WHAT TO WORK ON -> Without any omission, reproduce the records that follow.

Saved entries

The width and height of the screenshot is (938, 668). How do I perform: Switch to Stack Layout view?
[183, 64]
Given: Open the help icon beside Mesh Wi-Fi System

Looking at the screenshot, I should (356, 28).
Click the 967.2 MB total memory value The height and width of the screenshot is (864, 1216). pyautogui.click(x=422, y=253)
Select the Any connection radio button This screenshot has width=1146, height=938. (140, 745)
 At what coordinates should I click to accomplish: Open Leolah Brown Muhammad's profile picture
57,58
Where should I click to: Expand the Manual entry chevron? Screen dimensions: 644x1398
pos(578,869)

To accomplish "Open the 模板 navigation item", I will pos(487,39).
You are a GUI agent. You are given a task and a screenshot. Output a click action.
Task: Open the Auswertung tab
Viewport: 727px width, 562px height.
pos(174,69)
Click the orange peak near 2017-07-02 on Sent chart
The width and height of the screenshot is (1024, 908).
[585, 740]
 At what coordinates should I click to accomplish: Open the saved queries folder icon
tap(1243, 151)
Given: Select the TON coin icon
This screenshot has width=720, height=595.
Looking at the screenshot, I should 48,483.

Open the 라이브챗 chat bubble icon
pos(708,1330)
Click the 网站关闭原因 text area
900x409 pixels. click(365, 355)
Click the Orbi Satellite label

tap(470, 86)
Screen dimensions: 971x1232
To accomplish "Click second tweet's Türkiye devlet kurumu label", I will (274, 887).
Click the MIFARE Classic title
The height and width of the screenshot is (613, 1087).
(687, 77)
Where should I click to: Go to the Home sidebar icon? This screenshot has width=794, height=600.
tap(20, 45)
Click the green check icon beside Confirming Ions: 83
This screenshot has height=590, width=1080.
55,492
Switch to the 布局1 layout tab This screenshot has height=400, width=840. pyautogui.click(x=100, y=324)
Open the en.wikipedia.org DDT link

RESULT OF THE TASK ->
The width and height of the screenshot is (938, 668). How do I perform: Switch to Stack Layout view?
[183, 64]
Given: Open the help icon beside Mesh Wi-Fi System

Looking at the screenshot, I should (356, 28).
Click the 967.2 MB total memory value The height and width of the screenshot is (864, 1216). pyautogui.click(x=422, y=253)
Select the Any connection radio button This screenshot has width=1146, height=938. (140, 745)
 At what coordinates should I click to accomplish: Open Leolah Brown Muhammad's profile picture
57,58
Where should I click to: Expand the Manual entry chevron? Screen dimensions: 644x1398
pos(578,869)

To accomplish "Open the 模板 navigation item", I will pos(487,39).
You are a GUI agent. You are given a task and a screenshot. Output a click action.
Task: Open the Auswertung tab
Viewport: 727px width, 562px height.
pos(174,69)
Click the orange peak near 2017-07-02 on Sent chart
The width and height of the screenshot is (1024, 908).
[585, 740]
 At what coordinates should I click to accomplish: Open the saved queries folder icon
tap(1243, 151)
Given: Select the TON coin icon
This screenshot has width=720, height=595.
Looking at the screenshot, I should 48,483.

Open the 라이브챗 chat bubble icon
pos(708,1330)
Click the 网站关闭原因 text area
900x409 pixels. click(365, 355)
Click the Orbi Satellite label

tap(470, 86)
Screen dimensions: 971x1232
To accomplish "Click second tweet's Türkiye devlet kurumu label", I will (274, 887).
Click the MIFARE Classic title
The height and width of the screenshot is (613, 1087).
(687, 77)
Where should I click to: Go to the Home sidebar icon? This screenshot has width=794, height=600.
tap(20, 45)
Click the green check icon beside Confirming Ions: 83
This screenshot has height=590, width=1080.
55,492
Switch to the 布局1 layout tab This screenshot has height=400, width=840. pyautogui.click(x=100, y=324)
Open the en.wikipedia.org DDT link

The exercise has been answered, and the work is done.